_Work instructions:_
1/ Reproduce the holiday post word for word, everything from "Of course it" down to "and my kids.".
2/ Continue the holiday post about Christmas overtaking Thanksgiving, starting right after its last sentence.

That’s right, I said it. We’re all thinking it in the back of our minds so why not say it?
Thanksgiving was pretty much swallowed whole by Christmas. Even before we carved that turkey I got 687 emails about great deals on gifts for Cyber Monday and Black Friday. Not one of them was enough of a deal to make me sell a kidney or get my ass out of bed at 3am. $40 off on an iPad and I might have sold something but those don’t go on sale. And, I’m not going to get one anyway, even though it is all I really want in the whole wide world, though a Dyson or even a Kindle would make me happy too. No, if I want one of those I am going to have to buy it myself and that isn’t going to happen because I just finished paying off last Christmas.
Of course it isn’t about the gifts that I am not going to get. Christmas is about good will toward men and forgiveness and the birth of some baby, it’s not about the commercialism at all. I just wish someone would tell that to the stores, the media and my kids.
The Music
It’s only December 1st and for the last month two of my favorite radio stations have been playing non-stop Christmas music, I like myself a little Jingle Bells, but not before Thanksgiving. Even Billy Idol’s Jingle Bell Rock can be fun once in a while but no one, and I mean no one, needs to hear *NSYNC’s version of Rudolph the Red Nosed Reindeer. Give me some Bing Crosby, and even pair him up with David Bowie but please stop playing Celine Dion and that dreadful Grandma Got Run Over By a Reindeer. That one will stick in your head until the 4th of July.

_Supplied data:_
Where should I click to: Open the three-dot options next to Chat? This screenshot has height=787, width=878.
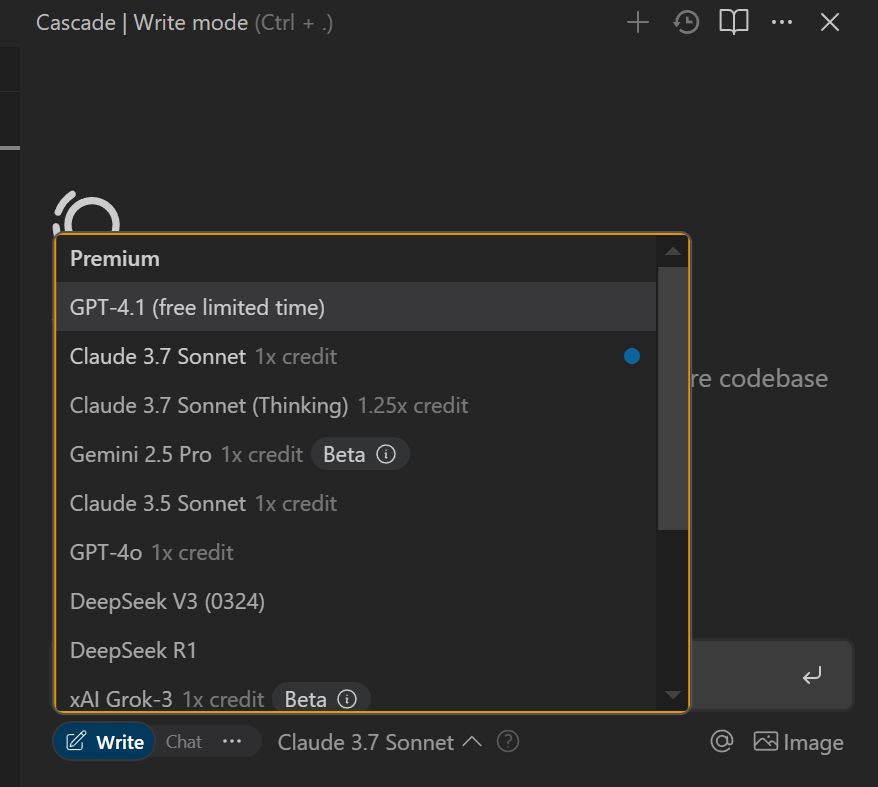pyautogui.click(x=233, y=742)
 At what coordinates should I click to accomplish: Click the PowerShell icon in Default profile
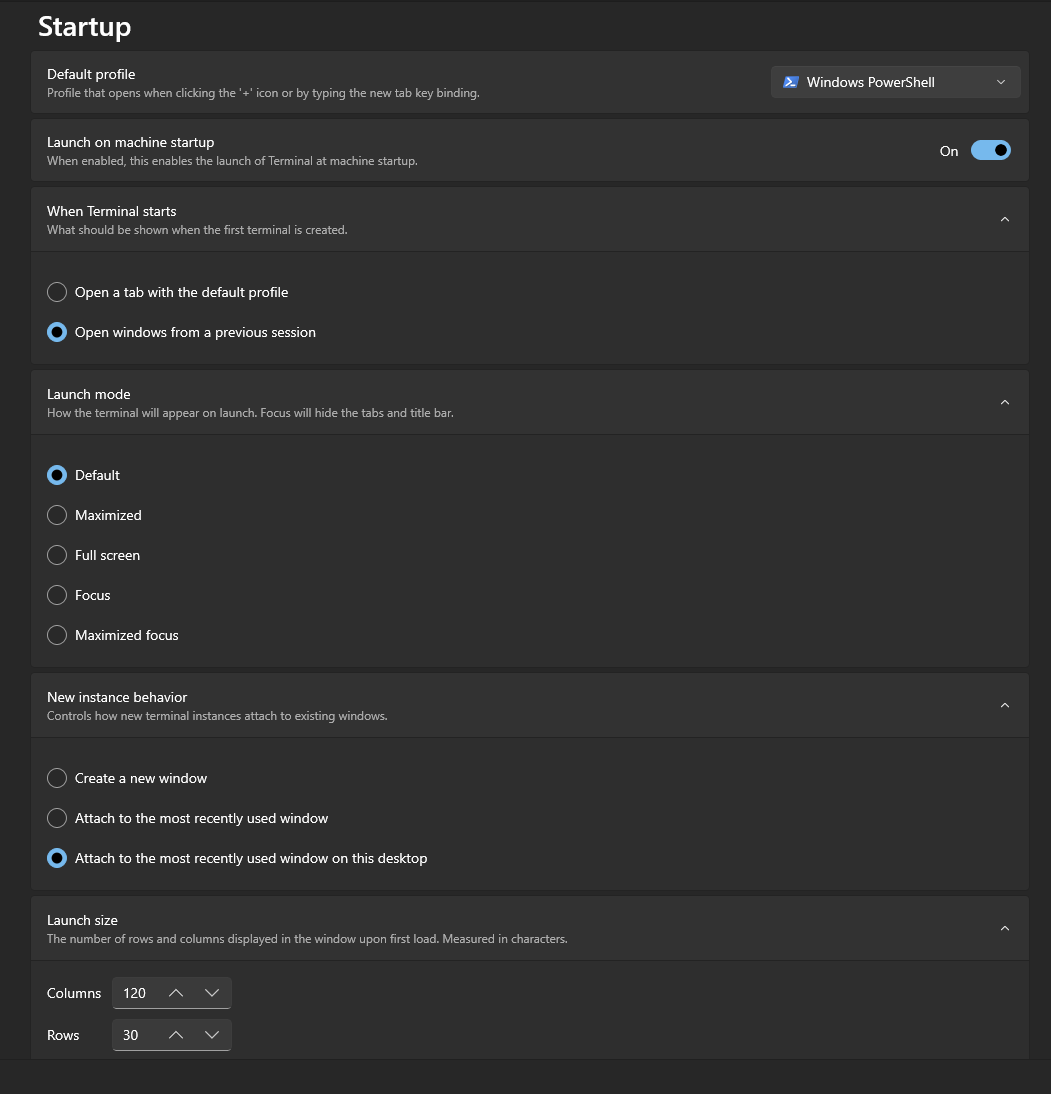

_Outputs for the tasks:_
1/
Of course it isn’t about the gifts that I am not going to get. Christmas is about good will toward men and forgiveness and the birth of some baby, it’s not about the commercialism at all. I just wish someone would tell that to the stores, the media and my kids.

2/
The Food
It starts with Thanksgiving, you have all those leftovers. Pie, turkey, and mashed potatoes and then before you know it you are snarfing down Hershey’s Kisses like there is no tomorrow. You can’t stop with just one. As much as I would love to spend the entire holiday season in a state of drunkenness, just to make it more bearable, I can’t. I have kids, I sometimes have to drive them places and show up for school functions. Since I can’t drink my way through the holidays I eat instead. I eat things I wouldn’t normally eat any other time of the year. In fact I eat things I don’t even like that much but because it is the holiday and there is a tradition involved. I eat herring. I don’t even like herring but I eat it. I eat those little Russian Tea Cakes because it’s Christmas time. I’ve even been known to eat marzipan, just to see if I might like it now that I am an adult. I don’t, it still sucks. It used to be that the holiday eating season lasted from Thanksgiving to New Years but now it starts at Halloween and lasts through Valentine’s Day. That leaves us with only eight months to lose it all before it starts again. Which pretty much rules out any travel to warm places.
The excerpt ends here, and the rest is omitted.